Das hat nicht unbedingt mit der Gesteinshärte zu tun, sondern mit anderen Bedingungen.

Aber, wo bricht der Bohrer? Was zu ein Bohrer? Bohrkrone oder Gestänge gehen kaputt? Wo? Wann? Welche Gesteine bohrst du? Gesteinshärten sind nicht unbedingt mit der Härte von Mineralien gleichzusetzen.

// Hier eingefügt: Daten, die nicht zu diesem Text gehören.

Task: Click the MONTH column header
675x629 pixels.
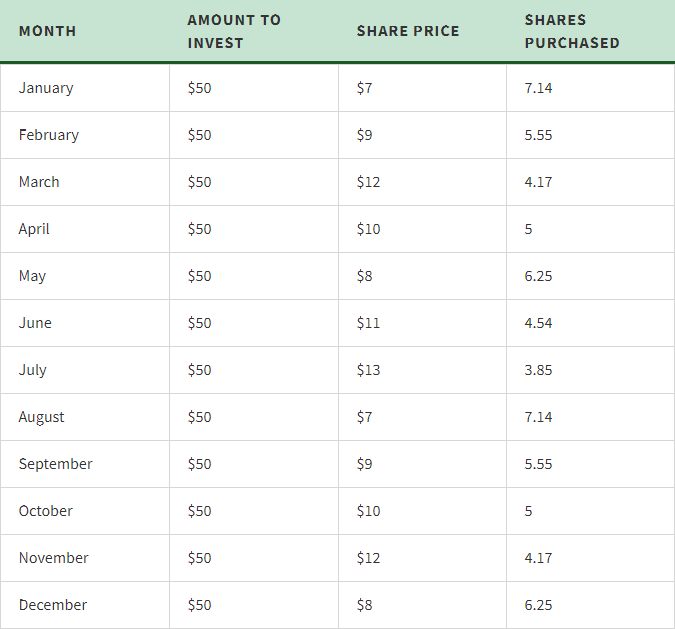Action: tap(47, 31)
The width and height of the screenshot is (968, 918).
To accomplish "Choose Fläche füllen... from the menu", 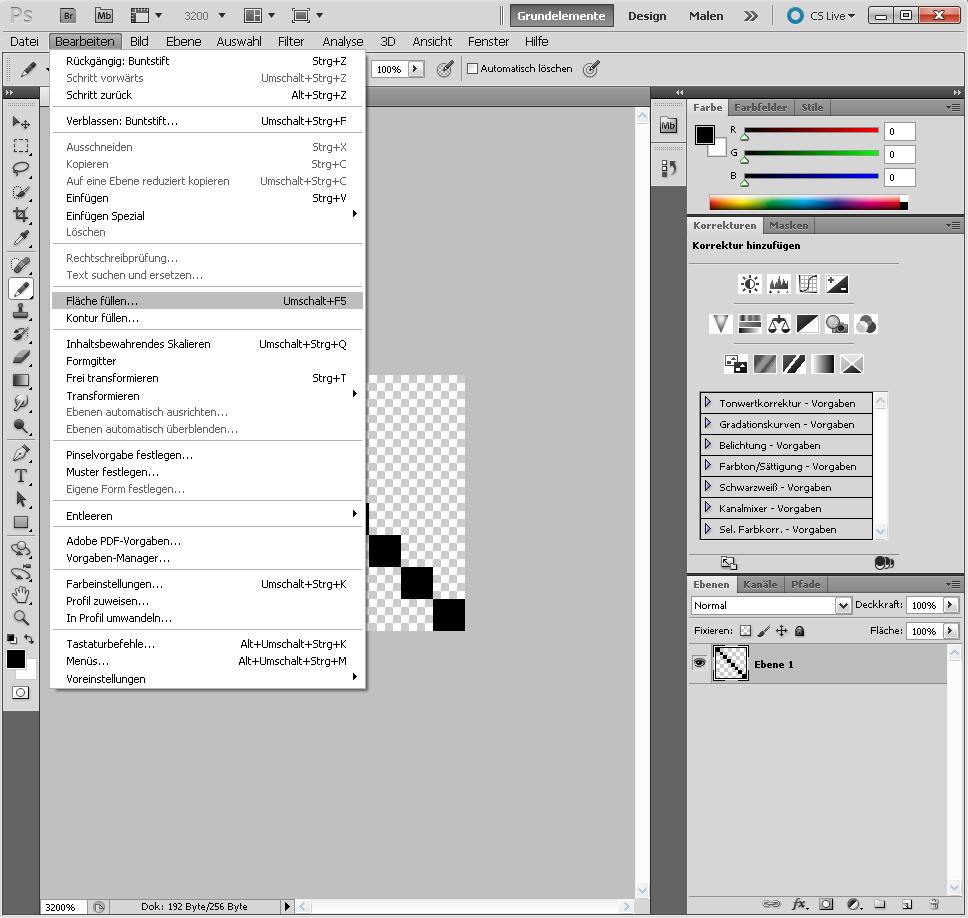I will coord(102,301).
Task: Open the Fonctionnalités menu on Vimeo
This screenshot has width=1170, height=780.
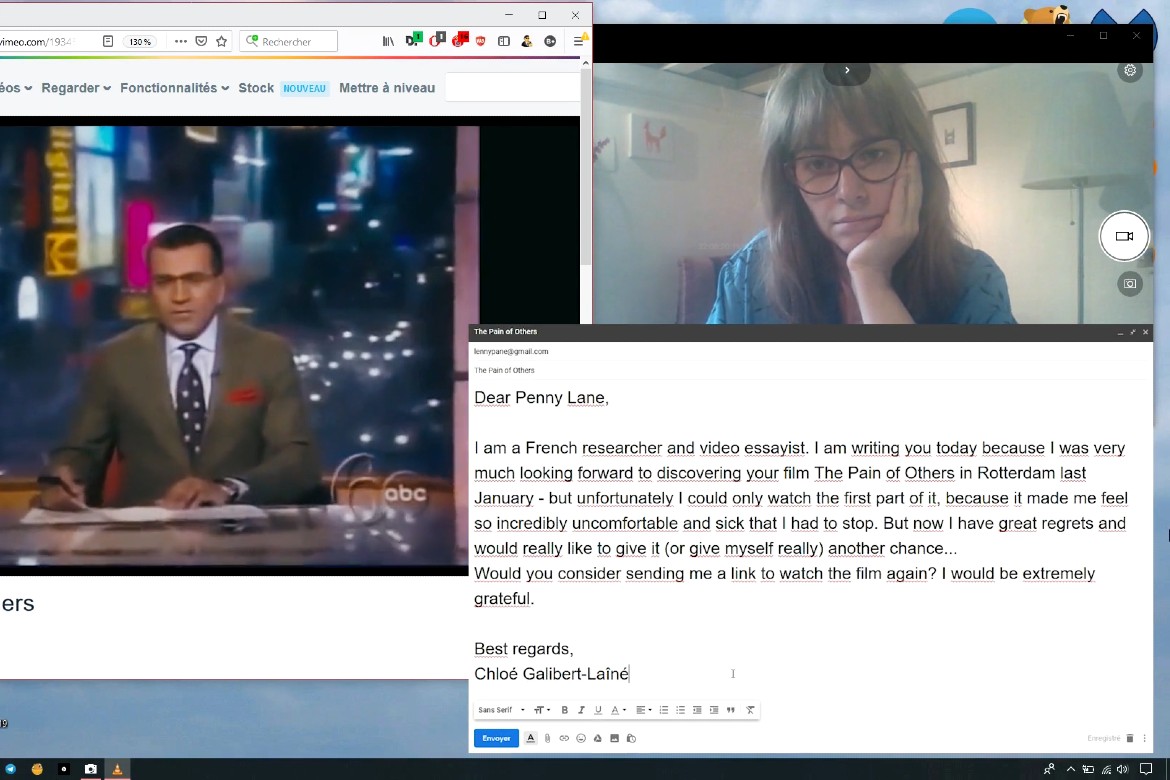Action: pyautogui.click(x=174, y=88)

Vielleicht wird er einfach zu heiss und verliert dadurch seine Festigkeit. Weiche Gesteine können gefährlich sein, weil sie den Bohrer regelrecht "verschmieren" und sich irgendwann nicht mehr drehen kann oder er dadurch einseitig belastet wird. Vielleicht verbiegt sich auch das Gestänge ein wenig und berührt immer wieder die Wand.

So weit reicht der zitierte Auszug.